▸ **WORK REQUEST**: Repeat nothing but the lines below running from the one containing "red header text" to the one containing "You are a GUI". Keep both end lines.

(RECORDS TO USE begins)

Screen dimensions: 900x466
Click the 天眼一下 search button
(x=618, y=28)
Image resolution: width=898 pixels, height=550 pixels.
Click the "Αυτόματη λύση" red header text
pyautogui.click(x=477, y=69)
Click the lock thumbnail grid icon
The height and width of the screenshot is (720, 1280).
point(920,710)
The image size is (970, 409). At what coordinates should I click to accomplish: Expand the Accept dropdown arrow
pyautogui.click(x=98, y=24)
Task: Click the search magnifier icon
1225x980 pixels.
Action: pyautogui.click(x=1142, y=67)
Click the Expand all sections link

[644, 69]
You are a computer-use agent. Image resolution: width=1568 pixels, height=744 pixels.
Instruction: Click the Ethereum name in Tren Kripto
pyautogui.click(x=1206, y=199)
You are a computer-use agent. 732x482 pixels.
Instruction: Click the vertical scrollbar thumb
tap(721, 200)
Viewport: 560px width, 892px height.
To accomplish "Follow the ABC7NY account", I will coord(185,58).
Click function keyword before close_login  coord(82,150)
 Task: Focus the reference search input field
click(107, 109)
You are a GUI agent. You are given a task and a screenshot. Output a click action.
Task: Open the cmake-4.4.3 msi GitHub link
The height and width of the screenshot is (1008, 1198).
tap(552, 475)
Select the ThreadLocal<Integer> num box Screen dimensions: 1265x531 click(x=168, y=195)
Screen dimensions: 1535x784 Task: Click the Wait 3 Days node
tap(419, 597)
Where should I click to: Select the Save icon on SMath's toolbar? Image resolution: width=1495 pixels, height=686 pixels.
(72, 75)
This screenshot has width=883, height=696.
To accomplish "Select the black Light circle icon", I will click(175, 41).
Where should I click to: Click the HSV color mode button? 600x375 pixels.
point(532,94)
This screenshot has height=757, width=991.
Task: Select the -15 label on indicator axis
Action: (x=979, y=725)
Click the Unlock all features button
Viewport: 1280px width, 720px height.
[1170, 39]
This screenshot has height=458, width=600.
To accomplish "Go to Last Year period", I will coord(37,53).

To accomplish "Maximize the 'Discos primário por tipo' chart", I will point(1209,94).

(RECORDS TO USE ends)

▸ **RESPONSE TO THIS EXERCISE**:
Click the "Αυτόματη λύση" red header text
pyautogui.click(x=477, y=69)
Click the lock thumbnail grid icon
The height and width of the screenshot is (720, 1280).
point(920,710)
The image size is (970, 409). At what coordinates should I click to accomplish: Expand the Accept dropdown arrow
pyautogui.click(x=98, y=24)
Task: Click the search magnifier icon
1225x980 pixels.
Action: pyautogui.click(x=1142, y=67)
Click the Expand all sections link

[644, 69]
You are a computer-use agent. Image resolution: width=1568 pixels, height=744 pixels.
Instruction: Click the Ethereum name in Tren Kripto
pyautogui.click(x=1206, y=199)
You are a computer-use agent. 732x482 pixels.
Instruction: Click the vertical scrollbar thumb
tap(721, 200)
Viewport: 560px width, 892px height.
To accomplish "Follow the ABC7NY account", I will coord(185,58).
Click function keyword before close_login  coord(82,150)
 Task: Focus the reference search input field
click(107, 109)
You are a GUI agent. You are given a task and a screenshot. Output a click action.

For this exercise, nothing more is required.